REQUEST >> Copy out, word for word, the part of the records that starts with the line containing "Close the crop" and ends with the line containing "(x=442, y=127)", including both of those lines.

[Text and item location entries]
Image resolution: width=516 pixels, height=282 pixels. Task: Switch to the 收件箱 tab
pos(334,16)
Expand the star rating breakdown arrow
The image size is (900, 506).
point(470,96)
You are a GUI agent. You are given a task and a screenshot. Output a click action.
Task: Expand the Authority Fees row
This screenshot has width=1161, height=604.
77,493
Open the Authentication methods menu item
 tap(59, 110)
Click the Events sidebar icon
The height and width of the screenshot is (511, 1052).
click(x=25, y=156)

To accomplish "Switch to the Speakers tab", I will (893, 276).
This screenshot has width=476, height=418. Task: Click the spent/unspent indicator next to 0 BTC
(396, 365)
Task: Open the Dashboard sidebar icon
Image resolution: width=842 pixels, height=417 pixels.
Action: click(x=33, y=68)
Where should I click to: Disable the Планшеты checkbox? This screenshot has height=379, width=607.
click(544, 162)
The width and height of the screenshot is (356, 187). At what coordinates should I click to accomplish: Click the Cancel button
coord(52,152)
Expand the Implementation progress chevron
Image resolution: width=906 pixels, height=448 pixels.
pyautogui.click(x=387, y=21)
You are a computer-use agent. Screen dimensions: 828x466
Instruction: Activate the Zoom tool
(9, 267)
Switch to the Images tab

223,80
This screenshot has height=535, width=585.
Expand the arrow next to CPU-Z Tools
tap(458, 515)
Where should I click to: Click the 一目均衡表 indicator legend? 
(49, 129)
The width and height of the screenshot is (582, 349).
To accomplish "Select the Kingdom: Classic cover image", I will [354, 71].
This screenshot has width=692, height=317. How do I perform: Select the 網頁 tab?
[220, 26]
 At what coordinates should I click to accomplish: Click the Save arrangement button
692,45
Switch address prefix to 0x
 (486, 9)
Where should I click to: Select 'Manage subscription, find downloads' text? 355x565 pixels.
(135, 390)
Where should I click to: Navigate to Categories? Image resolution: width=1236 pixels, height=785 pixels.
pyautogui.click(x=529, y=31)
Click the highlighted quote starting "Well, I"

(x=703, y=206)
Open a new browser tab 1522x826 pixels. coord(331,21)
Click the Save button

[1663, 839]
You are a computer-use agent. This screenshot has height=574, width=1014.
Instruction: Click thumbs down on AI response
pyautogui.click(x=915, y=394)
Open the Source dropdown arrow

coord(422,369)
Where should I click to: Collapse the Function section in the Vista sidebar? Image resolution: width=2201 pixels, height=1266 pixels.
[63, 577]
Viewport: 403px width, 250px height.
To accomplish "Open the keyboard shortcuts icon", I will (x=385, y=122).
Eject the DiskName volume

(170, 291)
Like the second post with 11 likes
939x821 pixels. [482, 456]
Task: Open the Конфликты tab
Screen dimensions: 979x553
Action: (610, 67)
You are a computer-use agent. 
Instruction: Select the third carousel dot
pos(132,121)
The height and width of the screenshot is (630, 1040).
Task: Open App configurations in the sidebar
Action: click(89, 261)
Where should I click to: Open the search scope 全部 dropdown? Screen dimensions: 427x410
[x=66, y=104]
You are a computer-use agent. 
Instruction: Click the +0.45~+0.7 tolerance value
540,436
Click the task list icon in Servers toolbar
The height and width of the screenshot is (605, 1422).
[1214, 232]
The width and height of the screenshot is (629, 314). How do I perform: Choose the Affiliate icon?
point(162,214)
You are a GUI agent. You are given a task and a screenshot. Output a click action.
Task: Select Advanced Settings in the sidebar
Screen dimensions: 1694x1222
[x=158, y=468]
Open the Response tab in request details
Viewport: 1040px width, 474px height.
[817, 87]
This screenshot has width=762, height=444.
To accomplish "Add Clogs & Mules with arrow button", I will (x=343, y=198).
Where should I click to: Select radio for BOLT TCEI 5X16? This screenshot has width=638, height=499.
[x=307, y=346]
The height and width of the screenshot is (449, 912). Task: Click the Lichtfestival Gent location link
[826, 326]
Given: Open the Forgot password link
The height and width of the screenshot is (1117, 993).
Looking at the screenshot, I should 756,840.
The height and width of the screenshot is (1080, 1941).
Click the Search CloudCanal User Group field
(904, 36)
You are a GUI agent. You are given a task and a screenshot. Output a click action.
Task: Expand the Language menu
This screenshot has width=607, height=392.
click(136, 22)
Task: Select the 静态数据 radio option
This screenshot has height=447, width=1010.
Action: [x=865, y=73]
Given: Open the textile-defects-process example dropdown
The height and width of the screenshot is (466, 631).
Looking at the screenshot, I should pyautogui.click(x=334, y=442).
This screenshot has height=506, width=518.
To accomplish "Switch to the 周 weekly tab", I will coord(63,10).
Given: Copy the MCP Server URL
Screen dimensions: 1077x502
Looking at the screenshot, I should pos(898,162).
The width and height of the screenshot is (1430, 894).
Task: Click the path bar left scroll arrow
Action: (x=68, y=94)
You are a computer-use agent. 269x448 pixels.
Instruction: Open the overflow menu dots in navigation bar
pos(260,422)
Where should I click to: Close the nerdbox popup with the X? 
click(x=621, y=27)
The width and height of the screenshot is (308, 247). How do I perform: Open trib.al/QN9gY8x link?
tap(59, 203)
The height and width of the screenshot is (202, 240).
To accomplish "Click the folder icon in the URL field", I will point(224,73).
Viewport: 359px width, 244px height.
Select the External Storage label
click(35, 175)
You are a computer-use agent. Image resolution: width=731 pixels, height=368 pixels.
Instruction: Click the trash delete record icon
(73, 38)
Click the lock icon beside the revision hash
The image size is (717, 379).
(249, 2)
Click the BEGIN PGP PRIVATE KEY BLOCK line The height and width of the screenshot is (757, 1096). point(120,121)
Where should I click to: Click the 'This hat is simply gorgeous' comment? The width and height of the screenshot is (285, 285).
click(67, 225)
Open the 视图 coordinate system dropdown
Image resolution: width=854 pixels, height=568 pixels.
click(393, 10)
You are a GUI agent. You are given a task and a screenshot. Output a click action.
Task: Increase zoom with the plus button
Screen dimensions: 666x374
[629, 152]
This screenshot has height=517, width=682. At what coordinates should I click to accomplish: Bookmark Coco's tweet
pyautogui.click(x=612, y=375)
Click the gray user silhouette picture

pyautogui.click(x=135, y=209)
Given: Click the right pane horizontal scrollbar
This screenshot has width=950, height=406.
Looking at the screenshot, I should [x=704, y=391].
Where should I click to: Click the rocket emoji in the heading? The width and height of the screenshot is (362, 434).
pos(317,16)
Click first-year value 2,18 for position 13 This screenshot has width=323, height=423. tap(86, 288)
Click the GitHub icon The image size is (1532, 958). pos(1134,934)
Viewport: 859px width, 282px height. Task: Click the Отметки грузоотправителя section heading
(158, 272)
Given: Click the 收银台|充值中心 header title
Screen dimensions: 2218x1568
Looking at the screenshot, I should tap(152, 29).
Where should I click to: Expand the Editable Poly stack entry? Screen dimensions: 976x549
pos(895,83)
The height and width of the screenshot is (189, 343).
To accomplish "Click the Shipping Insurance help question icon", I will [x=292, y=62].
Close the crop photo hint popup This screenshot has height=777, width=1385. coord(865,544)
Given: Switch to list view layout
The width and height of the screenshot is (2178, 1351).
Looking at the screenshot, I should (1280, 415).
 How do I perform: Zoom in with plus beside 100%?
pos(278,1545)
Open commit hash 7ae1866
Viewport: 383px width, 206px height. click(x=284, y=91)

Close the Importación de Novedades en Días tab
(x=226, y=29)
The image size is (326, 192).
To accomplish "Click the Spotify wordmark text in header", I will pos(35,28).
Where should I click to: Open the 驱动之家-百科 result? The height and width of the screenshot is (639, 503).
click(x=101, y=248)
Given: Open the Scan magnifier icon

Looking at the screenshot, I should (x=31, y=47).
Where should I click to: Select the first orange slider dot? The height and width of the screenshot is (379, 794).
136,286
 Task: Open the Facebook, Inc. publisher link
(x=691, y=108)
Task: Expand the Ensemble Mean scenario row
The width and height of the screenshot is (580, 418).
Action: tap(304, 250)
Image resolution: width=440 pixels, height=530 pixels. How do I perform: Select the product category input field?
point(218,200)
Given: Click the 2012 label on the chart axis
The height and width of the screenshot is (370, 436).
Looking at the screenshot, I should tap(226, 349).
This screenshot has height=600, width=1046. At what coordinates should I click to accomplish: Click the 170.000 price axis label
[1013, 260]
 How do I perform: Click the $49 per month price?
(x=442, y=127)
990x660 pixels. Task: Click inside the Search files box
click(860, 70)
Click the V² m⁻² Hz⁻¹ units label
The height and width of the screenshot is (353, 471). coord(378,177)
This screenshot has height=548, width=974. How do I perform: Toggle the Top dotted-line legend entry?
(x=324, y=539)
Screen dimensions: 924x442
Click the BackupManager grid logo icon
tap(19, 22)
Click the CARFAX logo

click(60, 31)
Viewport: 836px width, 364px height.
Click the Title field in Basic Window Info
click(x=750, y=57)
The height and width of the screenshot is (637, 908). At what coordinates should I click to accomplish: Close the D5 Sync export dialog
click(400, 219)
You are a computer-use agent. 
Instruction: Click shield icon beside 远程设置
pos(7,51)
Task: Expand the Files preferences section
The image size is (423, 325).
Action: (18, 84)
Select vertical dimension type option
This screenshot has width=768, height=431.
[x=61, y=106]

RESULT >>
Close the crop photo hint popup This screenshot has height=777, width=1385. coord(865,544)
Given: Switch to list view layout
The width and height of the screenshot is (2178, 1351).
Looking at the screenshot, I should (1280, 415).
 How do I perform: Zoom in with plus beside 100%?
pos(278,1545)
Open commit hash 7ae1866
Viewport: 383px width, 206px height. click(x=284, y=91)

Close the Importación de Novedades en Días tab
(x=226, y=29)
The image size is (326, 192).
To accomplish "Click the Spotify wordmark text in header", I will pos(35,28).
Where should I click to: Open the 驱动之家-百科 result? The height and width of the screenshot is (639, 503).
click(x=101, y=248)
Given: Open the Scan magnifier icon

Looking at the screenshot, I should (x=31, y=47).
Where should I click to: Select the first orange slider dot? The height and width of the screenshot is (379, 794).
136,286
 Task: Open the Facebook, Inc. publisher link
(x=691, y=108)
Task: Expand the Ensemble Mean scenario row
The width and height of the screenshot is (580, 418).
Action: tap(304, 250)
Image resolution: width=440 pixels, height=530 pixels. How do I perform: Select the product category input field?
point(218,200)
Given: Click the 2012 label on the chart axis
The height and width of the screenshot is (370, 436).
Looking at the screenshot, I should tap(226, 349).
This screenshot has height=600, width=1046. At what coordinates should I click to accomplish: Click the 170.000 price axis label
[1013, 260]
 How do I perform: Click the $49 per month price?
(x=442, y=127)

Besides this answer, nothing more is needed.